— Provided passage —
•••••
What difficulty did you beat it on? You got XBL?

(welcome to the forum btw  )


----------



## IndyColts

yeatzee said:


> What difficulty did you beat it on? You got XBL?(welcome to the forum btw  )


I played on the PC. Playing hardened right now. Almost done. Then...Veteran!


----------



## sbugir

IndyColts said:


> I played on the PC. Playing hardened right now. Almost done. Then...Veteran!


Awww. It is a great game though


----------



## yeatzee

If you have played COD4 on veteran you will be surprised as to how easy this is on veteran. Kind of a bummer IMO


----------



## yeatzee

Oh how I love the tactical knife :lol: 

Have you gotten one yet lemmiwinks?


----------



## sbugir

Of course of course, well before I prestiged hee hee. Oh so nooby, but oh so ownagey.


----------



## idolomantis

Idolo's in yo game  got MW2 today along with mass effect 2 disk edition(the latter for only 12 euros    )

i'm doin' teh campain now, i'm stuck in the hornets nest... bloody heck those enemies are comming from every angle(playing on regular).

it's so awesome..


----------



## sbugir

Good to hear Idolo!


----------



## yeatzee

You got live idolo?


----------



## idolomantis

i'll go online in the holiday. just fnished it on regular.. that was EPIC!!!!


----------



## yeatzee

idolomantis said:


> i'll go online in the holiday. just fnished it on regular.. that was EPIC!!!!


Now on to veteran!! lol

Whats your gamer tag?


----------



## idolomantis

I'm still hesitating.. but most likely "S3Nt1N3l"


----------



## yeatzee

Im in love with hardcore once again  

Its perfect for sniping, which is my favorite thing to do in CODMW2  

(also my KD has gone up because of it  )


----------



## Rick

How good is this game for solo play? Just got a PS3. Not sure how much of online play I would do. I hear too many bad things about it. People cheating, etc.
•••••
— Records for this exercise —
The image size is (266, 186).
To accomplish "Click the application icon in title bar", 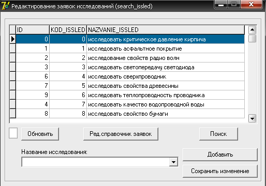I will [5, 6].
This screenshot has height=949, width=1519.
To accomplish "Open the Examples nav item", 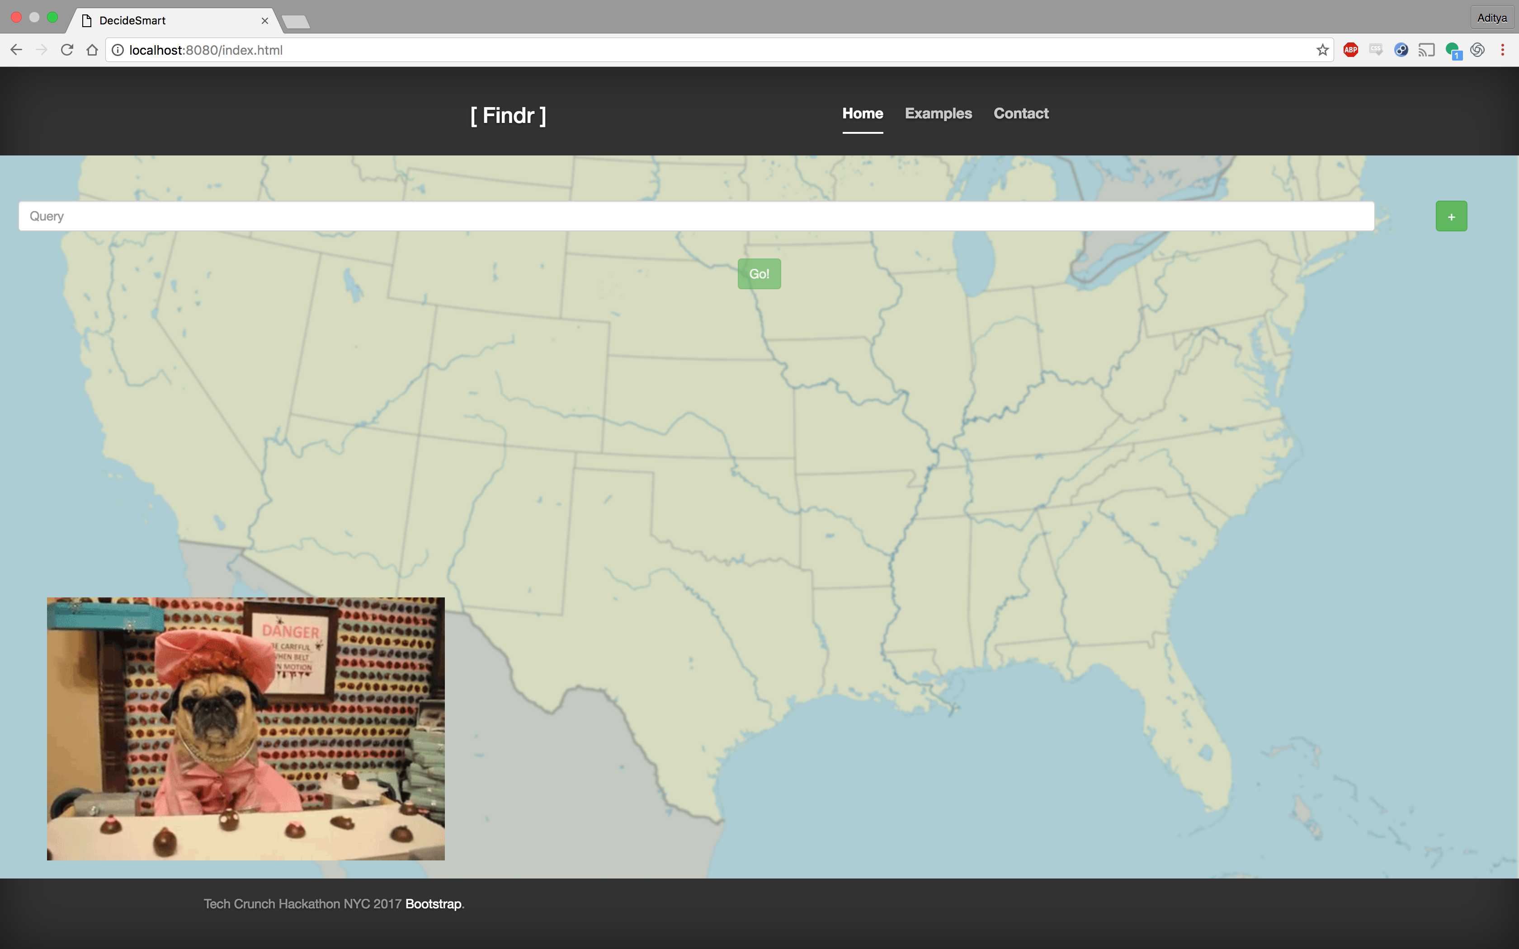I will [938, 114].

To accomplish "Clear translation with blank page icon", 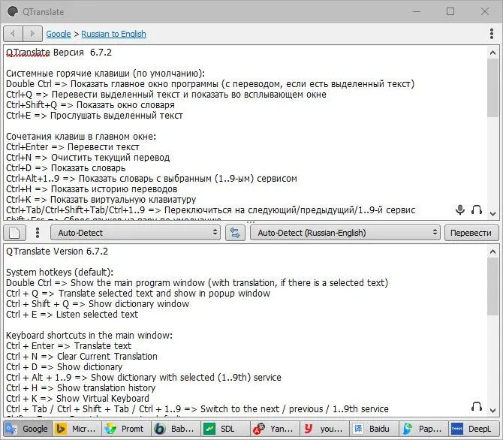I will (x=14, y=233).
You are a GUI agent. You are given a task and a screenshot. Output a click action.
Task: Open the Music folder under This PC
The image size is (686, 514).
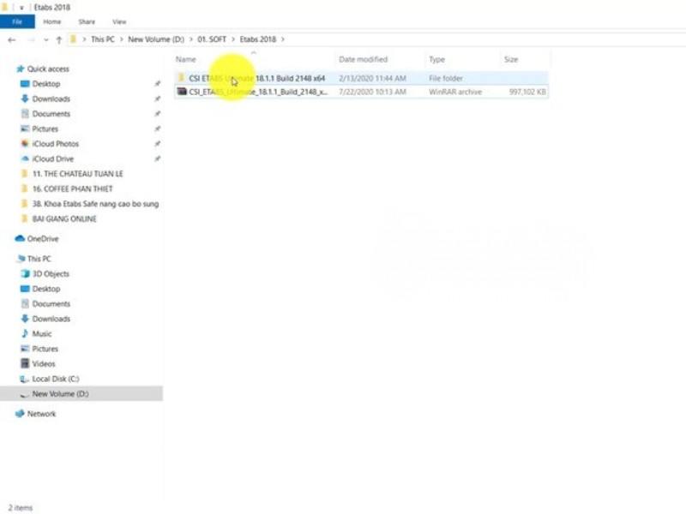(x=41, y=334)
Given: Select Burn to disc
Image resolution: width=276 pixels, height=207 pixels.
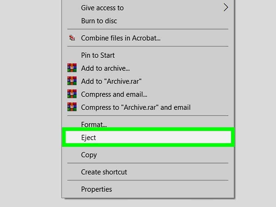Looking at the screenshot, I should point(99,21).
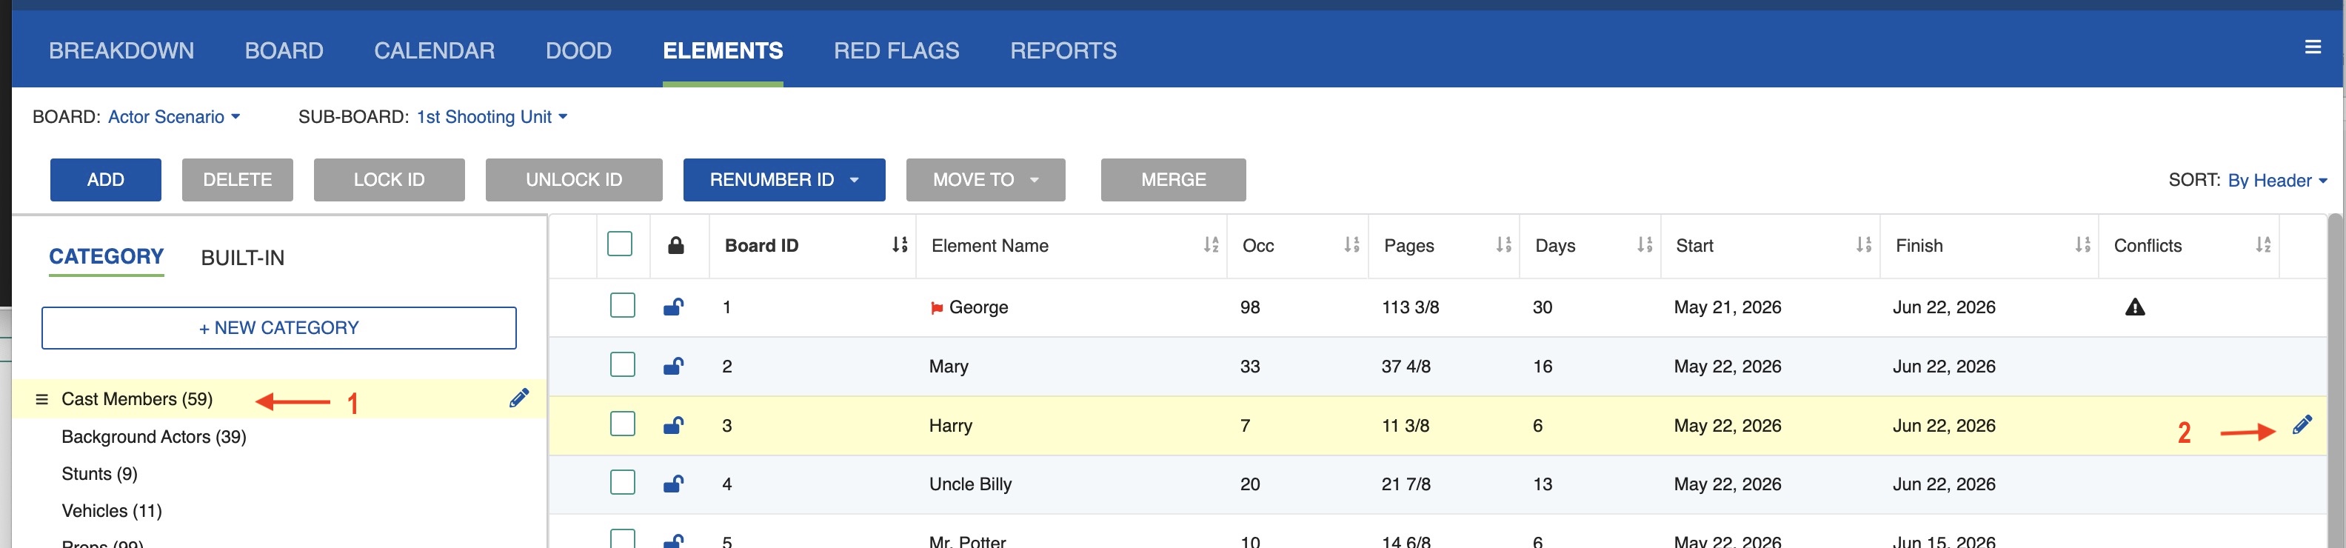Click the drag handle icon beside Cast Members
2346x548 pixels.
point(41,399)
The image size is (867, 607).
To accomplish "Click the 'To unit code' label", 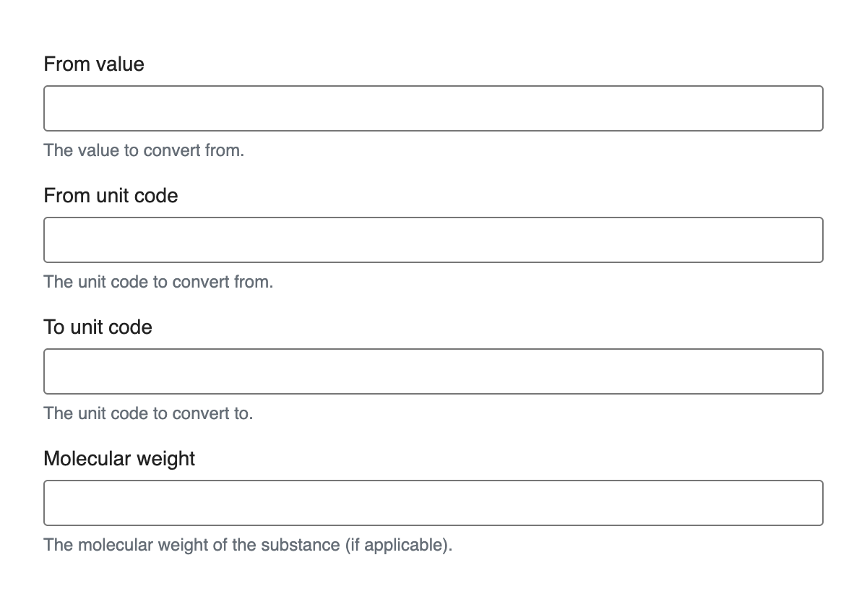I will tap(98, 327).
•••••
— What to work on —
1. Rewrite the entries starting with the line with "You are a GUI" and going on through the line with "point(41,399)", replacing "Music" with "Documents" and keeping everything else the same. Leave the pictures out.
2. Please pick up the forum thread about MW2 from the point where it stops.

— Answers for this exercise —
1.
You are a GUI agent. You are given a task and a screenshot. Output a click action.
Task: Open the Documents folder under This PC
The image size is (686, 514).
(x=41, y=334)
Given: Select Burn to disc
Image resolution: width=276 pixels, height=207 pixels.
Looking at the screenshot, I should point(99,21).
Click the drag handle icon beside Cast Members
2346x548 pixels.
point(41,399)

2.
----------



## idolomantis

Rick said:


> How good is this game for solo play? Just got a PS3. Not sure how much of online play I would do. I hear too many bad things about it. People cheating, etc.


Well there are 4 dificulties,

on recruit and regular the solo play is like 4-5 hours.

on hardened and veteran 5-7 hours.

Short but very realistic and intense.

it is like a good action movie, adrenaline and some "OMG" moments (like the sight of washington on fire).

When you're done with the campaign you still got 'round 20 special ops missions.

These are based on the key battles from modern warfare 1 &amp; 2.

It's alot of fun collecting all 69 stars from doing these missions.

I'd say it's about THE best FPS in existance along with COD4 modern warfare.

And don't worry, infinity ward got rid of most glitches (like the infamous javelin glitch).

On a side note what do you guys think of the M rating?

When i tried to buy this game at a store called 'game mania' the shopkeeper told me that i wasn't allowed to buy it without an adult for approval...

So i got in an arguement with him and i told that i'm used to play mature games.

But he basically told me to piss off and said all game stores got order from the government to extra controll on this.

Angered i went to the free record shop and i just bought it there without any trouble(^yeah^right^)

On my way to yet another game shiop i had to pass the game mania again, so when i passed by the window i "accidentally" showed a part of MW2  

But okay so i started to talk with the shopkeeper keeper from the 3rd game shop i told him what happened and he started to laugh.

He said it was a load of bull.

He explained the M ratings to me. When some guy goes on a shootout on a school they obviously look for something to blame, and when they find a shooter game at his home they are like:

:"a shooter, let's blame it". It turns out, however, that those guys where usually psychos.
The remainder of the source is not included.